Damping: Damping machine is used to unwind the loom state cloth roll and to add water on the cloth (Fig. 16). Three types of damping machines, viz, nozzle type, brush type and spray type are used with the delivery speed of 170-200 m/min.
Calendaring: It is the process for removal of creases fr0m the cloth under moisture and heat in order to make the surface smooth and lustrous and to improve the cover of the cloth by flattening of yarns. The machine consists of five bowls/rollers fitted vertically, of which middle one is steam roller (Fig. 18). The delivery speed of the machine ranges fr0m 25 to 28 m/min.
Cutting: The cutting machine is used to cut the calendared cloth into pieces of required sizes to manufacture bags or sheets (Fig. 17). Four types of cutting machines are generally used; Rotary cutting machine, Gillotin cutting machine, Scimitar cut and folding machine and Lap cutting machine.
Sewing: It makes a bag of definite shape and size by giving stitches at the open ends of cut fabrics.
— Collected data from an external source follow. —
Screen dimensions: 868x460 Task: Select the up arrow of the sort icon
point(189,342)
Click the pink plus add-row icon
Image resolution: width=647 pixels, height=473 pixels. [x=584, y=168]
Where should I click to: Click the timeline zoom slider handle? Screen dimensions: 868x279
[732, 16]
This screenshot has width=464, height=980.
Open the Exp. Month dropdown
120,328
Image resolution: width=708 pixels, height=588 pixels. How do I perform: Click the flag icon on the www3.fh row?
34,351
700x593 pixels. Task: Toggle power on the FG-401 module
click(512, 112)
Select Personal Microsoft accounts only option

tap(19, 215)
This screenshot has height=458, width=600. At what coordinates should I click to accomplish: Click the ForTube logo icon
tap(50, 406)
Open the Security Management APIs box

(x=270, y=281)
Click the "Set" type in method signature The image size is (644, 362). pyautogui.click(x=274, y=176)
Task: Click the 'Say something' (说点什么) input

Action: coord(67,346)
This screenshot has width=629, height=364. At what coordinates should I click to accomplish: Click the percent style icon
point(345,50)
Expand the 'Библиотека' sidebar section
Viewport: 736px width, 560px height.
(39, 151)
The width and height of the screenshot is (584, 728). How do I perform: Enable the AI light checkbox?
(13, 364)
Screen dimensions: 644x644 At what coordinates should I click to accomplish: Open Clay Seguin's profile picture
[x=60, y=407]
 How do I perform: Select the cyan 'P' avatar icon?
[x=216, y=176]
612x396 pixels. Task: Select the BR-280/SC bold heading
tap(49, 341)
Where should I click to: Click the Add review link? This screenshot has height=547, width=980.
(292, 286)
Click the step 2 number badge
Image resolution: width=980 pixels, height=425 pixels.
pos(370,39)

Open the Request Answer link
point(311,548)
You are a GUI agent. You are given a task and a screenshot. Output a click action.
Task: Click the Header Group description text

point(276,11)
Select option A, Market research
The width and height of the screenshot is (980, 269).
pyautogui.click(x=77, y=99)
Four type of stiches, e.g., chain stitch, lock stitch, overhead stitch and heracle stitch are generally used in jute industry, of which chain stitch and heracle stitch with the speed of 1500 stitches/min are most popular. Those machines are manufactured by Robertson Orchar, Union Special corporation, etc. Modern sophisticated sewing machines having 2000 stitches/min for heracle and 2200 stitches/min for hemming are manufactured by Union Special of USA.